Friday, April 16, 2010

Patients' Rights Get A Boost

On April 15, 2010 the rights of hospital patients to have their wishes respected concerning who may visit them or make medical decisions on their behalf got a boost from President Obama by way of a Presidential Memorandum for the Secretary of the US Department of Health and Human Services (HHS). While the memo will be of assistance to all persons, it will be especially helpful to LGBT patients and their families.
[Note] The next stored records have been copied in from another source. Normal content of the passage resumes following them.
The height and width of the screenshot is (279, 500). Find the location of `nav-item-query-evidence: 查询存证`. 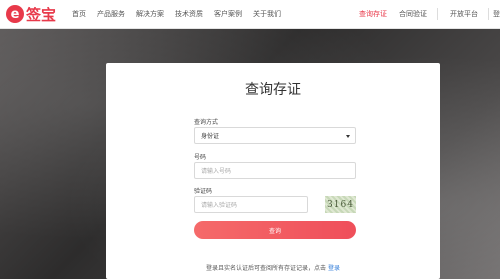

nav-item-query-evidence: 查询存证 is located at coordinates (373, 14).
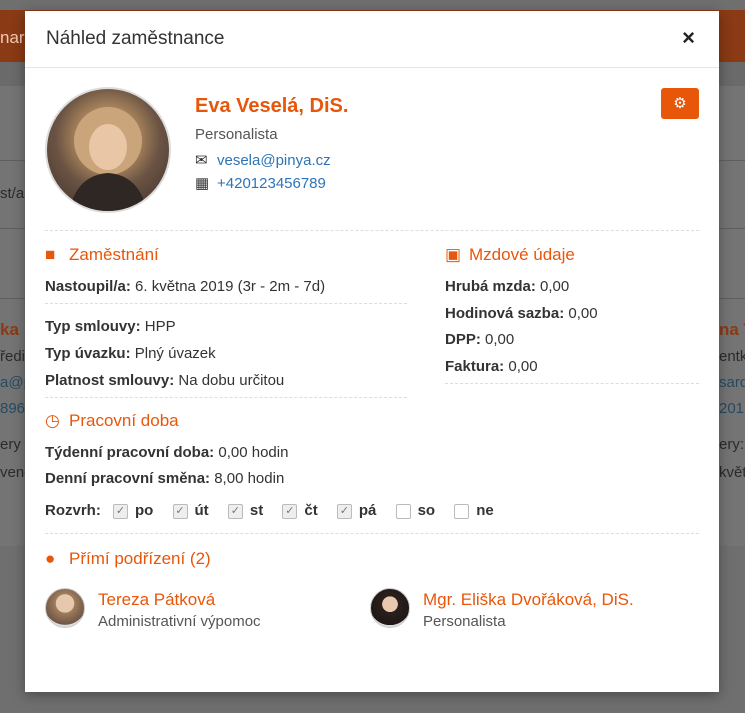 Image resolution: width=745 pixels, height=713 pixels. What do you see at coordinates (464, 622) in the screenshot?
I see `subordinate-role: Personalista` at bounding box center [464, 622].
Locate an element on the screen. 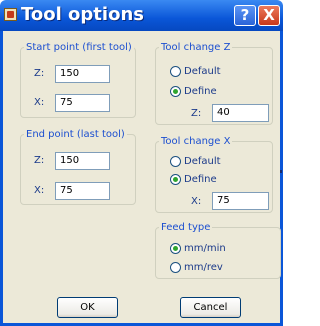  feed-type-legend: Feed type is located at coordinates (186, 228).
The memo directs the Secretary of HHS to promulgate rules for all hospital that receive federal funding as follows:

  1. Develop visitation policies that will ensure that "...individuals designated by a legally valid advance directive (such as durable powers of attorney and health care proxies) should enjoy visitation privileges that are no more restrictive than those that immediate family members enjoy". and that participating hospitals may not deny visitation privileges on the basis of race, color, national origin, religion, sex, sexual orientation, gender identity, or disability of the visitor.
  2. Guarantee that all patients' advanced directives are respected and that patients' representatives otherwise have the right to make informed decisions.
  3. Provide additional recommendations to the President within 180 days of the date of the memo, on action s HHS can take to address hospital visitation, medical decision-making, or other health care issues that affect LGBT patients and their families.

North Carolina has already taken steps in this direction and its Patients' Bill of Rights gives each patient "the right to designate visitors who shall receive the same visitation privileges as the patient's immediate family members, regardless of whether the visitors are legally related to the patient".